-- What the task asks --
Taking the records below, count the lines in which "agent" appears and supply only the count.
━━━
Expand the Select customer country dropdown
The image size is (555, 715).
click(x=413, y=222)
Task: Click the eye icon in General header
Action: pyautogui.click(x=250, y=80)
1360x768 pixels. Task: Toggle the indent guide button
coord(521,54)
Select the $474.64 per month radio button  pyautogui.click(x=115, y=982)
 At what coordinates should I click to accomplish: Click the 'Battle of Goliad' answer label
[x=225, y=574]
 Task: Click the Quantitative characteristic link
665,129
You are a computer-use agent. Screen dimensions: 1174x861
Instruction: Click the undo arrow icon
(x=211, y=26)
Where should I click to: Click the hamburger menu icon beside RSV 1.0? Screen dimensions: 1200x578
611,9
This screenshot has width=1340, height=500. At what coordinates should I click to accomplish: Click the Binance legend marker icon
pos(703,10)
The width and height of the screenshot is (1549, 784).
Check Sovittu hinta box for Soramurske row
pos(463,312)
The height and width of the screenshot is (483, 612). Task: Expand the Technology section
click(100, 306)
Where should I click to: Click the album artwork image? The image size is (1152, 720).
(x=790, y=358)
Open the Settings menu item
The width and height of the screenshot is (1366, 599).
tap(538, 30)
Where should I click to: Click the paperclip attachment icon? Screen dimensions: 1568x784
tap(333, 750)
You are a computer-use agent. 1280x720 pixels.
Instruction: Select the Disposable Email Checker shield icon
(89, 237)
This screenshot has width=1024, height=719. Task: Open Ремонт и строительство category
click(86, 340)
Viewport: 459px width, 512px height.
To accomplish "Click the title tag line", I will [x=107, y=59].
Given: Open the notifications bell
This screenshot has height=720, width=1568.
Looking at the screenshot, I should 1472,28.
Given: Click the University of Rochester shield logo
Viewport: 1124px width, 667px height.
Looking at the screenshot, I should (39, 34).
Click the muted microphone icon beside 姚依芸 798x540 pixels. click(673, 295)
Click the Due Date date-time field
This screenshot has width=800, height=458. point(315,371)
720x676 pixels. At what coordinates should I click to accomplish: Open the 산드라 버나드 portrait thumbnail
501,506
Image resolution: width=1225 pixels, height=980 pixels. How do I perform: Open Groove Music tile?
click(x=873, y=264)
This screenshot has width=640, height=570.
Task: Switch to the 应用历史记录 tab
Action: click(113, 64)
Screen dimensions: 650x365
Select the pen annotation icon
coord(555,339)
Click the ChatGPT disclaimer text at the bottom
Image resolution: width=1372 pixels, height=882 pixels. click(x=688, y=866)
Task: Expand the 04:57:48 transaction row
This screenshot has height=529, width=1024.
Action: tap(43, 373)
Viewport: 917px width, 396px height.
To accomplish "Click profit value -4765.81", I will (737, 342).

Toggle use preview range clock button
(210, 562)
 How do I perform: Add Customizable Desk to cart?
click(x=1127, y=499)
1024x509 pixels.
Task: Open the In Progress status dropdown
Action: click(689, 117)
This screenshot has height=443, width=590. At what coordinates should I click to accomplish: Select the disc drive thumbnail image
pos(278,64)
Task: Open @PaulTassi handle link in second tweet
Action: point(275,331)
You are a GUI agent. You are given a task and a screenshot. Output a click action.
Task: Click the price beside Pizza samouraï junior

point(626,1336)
━━━
-- Expected output --
3